▸ **Directive**
Rename "computer-use agent" to "desktop automation agent" everywhere in the data below, and keep every other line unchanged.

(Click-target data)
+===+
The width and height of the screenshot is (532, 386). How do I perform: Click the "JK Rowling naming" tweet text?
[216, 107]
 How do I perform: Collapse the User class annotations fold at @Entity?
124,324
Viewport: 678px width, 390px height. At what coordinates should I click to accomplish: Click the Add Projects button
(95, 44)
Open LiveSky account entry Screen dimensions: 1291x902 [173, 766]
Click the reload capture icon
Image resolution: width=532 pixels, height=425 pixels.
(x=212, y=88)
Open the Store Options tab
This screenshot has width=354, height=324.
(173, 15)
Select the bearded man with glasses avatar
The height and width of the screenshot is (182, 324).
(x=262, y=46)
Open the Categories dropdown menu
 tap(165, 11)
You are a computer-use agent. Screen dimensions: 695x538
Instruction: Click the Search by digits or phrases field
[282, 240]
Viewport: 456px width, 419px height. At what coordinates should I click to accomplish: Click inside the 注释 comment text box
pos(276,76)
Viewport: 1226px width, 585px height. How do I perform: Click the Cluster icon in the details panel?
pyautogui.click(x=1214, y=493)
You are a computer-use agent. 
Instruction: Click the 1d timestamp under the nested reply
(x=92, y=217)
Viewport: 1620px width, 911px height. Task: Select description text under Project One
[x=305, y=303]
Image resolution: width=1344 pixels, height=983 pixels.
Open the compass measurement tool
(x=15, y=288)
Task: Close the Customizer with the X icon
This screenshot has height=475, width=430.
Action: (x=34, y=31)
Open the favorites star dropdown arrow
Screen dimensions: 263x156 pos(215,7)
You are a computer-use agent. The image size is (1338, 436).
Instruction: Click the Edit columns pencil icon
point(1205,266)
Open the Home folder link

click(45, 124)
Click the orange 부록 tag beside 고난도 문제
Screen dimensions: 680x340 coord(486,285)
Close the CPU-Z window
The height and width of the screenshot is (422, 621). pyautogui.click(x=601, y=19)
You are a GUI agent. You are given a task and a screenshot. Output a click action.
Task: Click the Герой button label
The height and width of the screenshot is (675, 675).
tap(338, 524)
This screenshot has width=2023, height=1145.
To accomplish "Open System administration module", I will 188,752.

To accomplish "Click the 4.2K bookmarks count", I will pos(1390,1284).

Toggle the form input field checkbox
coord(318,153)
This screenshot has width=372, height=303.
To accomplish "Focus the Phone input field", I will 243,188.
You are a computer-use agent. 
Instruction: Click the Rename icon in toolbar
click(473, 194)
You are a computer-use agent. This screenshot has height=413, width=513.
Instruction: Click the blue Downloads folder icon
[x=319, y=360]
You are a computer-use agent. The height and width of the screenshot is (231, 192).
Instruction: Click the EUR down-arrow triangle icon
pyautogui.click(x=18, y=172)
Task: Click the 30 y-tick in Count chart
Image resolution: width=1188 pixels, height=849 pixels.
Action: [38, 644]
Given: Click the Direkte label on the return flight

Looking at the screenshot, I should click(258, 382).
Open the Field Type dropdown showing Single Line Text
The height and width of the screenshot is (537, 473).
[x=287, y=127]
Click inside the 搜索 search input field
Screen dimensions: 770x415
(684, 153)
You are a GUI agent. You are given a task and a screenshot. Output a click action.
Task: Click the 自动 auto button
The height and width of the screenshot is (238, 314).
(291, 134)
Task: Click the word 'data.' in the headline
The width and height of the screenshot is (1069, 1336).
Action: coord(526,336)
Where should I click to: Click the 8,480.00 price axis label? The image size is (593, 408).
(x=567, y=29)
+===+
▸ **Answer to this task**
The width and height of the screenshot is (532, 386). How do I perform: Click the "JK Rowling naming" tweet text?
[216, 107]
 How do I perform: Collapse the User class annotations fold at @Entity?
124,324
Viewport: 678px width, 390px height. At what coordinates should I click to accomplish: Click the Add Projects button
(95, 44)
Open LiveSky account entry Screen dimensions: 1291x902 [173, 766]
Click the reload capture icon
Image resolution: width=532 pixels, height=425 pixels.
(x=212, y=88)
Open the Store Options tab
This screenshot has width=354, height=324.
(173, 15)
Select the bearded man with glasses avatar
The height and width of the screenshot is (182, 324).
(x=262, y=46)
Open the Categories dropdown menu
 tap(165, 11)
You are a desktop automation agent. Screen dimensions: 695x538
Instruction: Click the Search by digits or phrases field
[282, 240]
Viewport: 456px width, 419px height. At what coordinates should I click to accomplish: Click inside the 注释 comment text box
pos(276,76)
Viewport: 1226px width, 585px height. How do I perform: Click the Cluster icon in the details panel?
pyautogui.click(x=1214, y=493)
You are a desktop automation agent. 
Instruction: Click the 1d timestamp under the nested reply
(x=92, y=217)
Viewport: 1620px width, 911px height. Task: Select description text under Project One
[x=305, y=303]
Image resolution: width=1344 pixels, height=983 pixels.
Open the compass measurement tool
(x=15, y=288)
Task: Close the Customizer with the X icon
This screenshot has height=475, width=430.
Action: (x=34, y=31)
Open the favorites star dropdown arrow
Screen dimensions: 263x156 pos(215,7)
You are a desktop automation agent. The image size is (1338, 436).
Instruction: Click the Edit columns pencil icon
point(1205,266)
Open the Home folder link

click(45, 124)
Click the orange 부록 tag beside 고난도 문제
Screen dimensions: 680x340 coord(486,285)
Close the CPU-Z window
The height and width of the screenshot is (422, 621). pyautogui.click(x=601, y=19)
You are a GUI agent. You are given a task and a screenshot. Output a click action.
Task: Click the Герой button label
The height and width of the screenshot is (675, 675).
tap(338, 524)
This screenshot has width=2023, height=1145.
To accomplish "Open System administration module", I will 188,752.

To accomplish "Click the 4.2K bookmarks count", I will pos(1390,1284).

Toggle the form input field checkbox
coord(318,153)
This screenshot has width=372, height=303.
To accomplish "Focus the Phone input field", I will 243,188.
You are a desktop automation agent. 
Instruction: Click the Rename icon in toolbar
click(473, 194)
You are a desktop automation agent. This screenshot has height=413, width=513.
Instruction: Click the blue Downloads folder icon
[x=319, y=360]
You are a desktop automation agent. The height and width of the screenshot is (231, 192).
Instruction: Click the EUR down-arrow triangle icon
pyautogui.click(x=18, y=172)
Task: Click the 30 y-tick in Count chart
Image resolution: width=1188 pixels, height=849 pixels.
Action: [38, 644]
Given: Click the Direkte label on the return flight

Looking at the screenshot, I should click(258, 382).
Open the Field Type dropdown showing Single Line Text
The height and width of the screenshot is (537, 473).
[x=287, y=127]
Click inside the 搜索 search input field
Screen dimensions: 770x415
(684, 153)
You are a GUI agent. You are given a task and a screenshot. Output a click action.
Task: Click the 自动 auto button
The height and width of the screenshot is (238, 314).
(291, 134)
Task: Click the word 'data.' in the headline
The width and height of the screenshot is (1069, 1336).
Action: coord(526,336)
Where should I click to: Click the 8,480.00 price axis label? The image size is (593, 408).
(x=567, y=29)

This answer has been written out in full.